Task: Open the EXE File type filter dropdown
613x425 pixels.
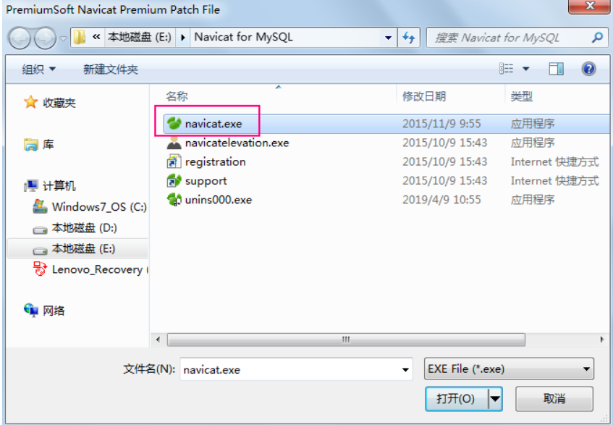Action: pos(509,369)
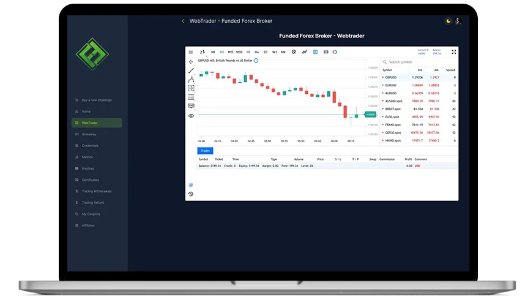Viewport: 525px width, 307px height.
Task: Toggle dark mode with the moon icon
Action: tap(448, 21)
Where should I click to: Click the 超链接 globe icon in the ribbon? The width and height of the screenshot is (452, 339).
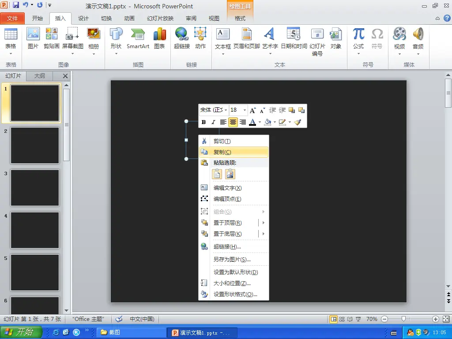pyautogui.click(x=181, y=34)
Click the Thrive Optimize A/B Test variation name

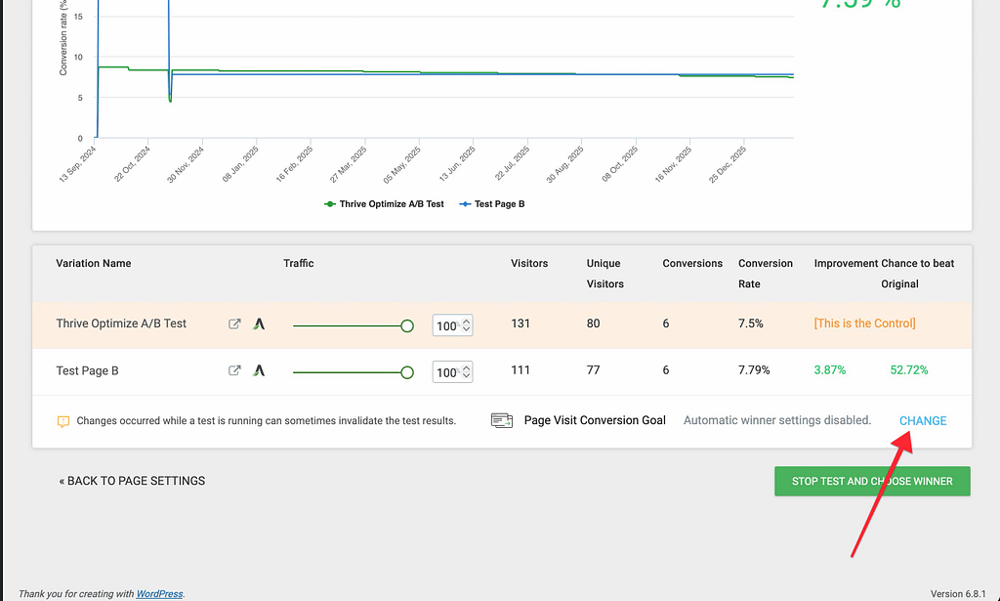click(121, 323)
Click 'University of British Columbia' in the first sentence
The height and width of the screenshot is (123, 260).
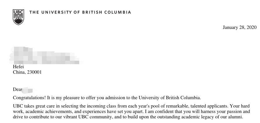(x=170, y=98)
———
▸ **What the task requires**
Copy out all of the data above word for word, omitting the pictures.

▸ **Task result**
Task: Open the EXE File type filter dropdown
613x425 pixels.
Action: pos(509,369)
Viewport: 525px width, 307px height.
Task: Toggle dark mode with the moon icon
Action: tap(448, 21)
Where should I click to: Click the 超链接 globe icon in the ribbon? The width and height of the screenshot is (452, 339).
pyautogui.click(x=181, y=34)
Click the Thrive Optimize A/B Test variation name

click(121, 323)
Click 'University of British Columbia' in the first sentence
The height and width of the screenshot is (123, 260).
(x=170, y=98)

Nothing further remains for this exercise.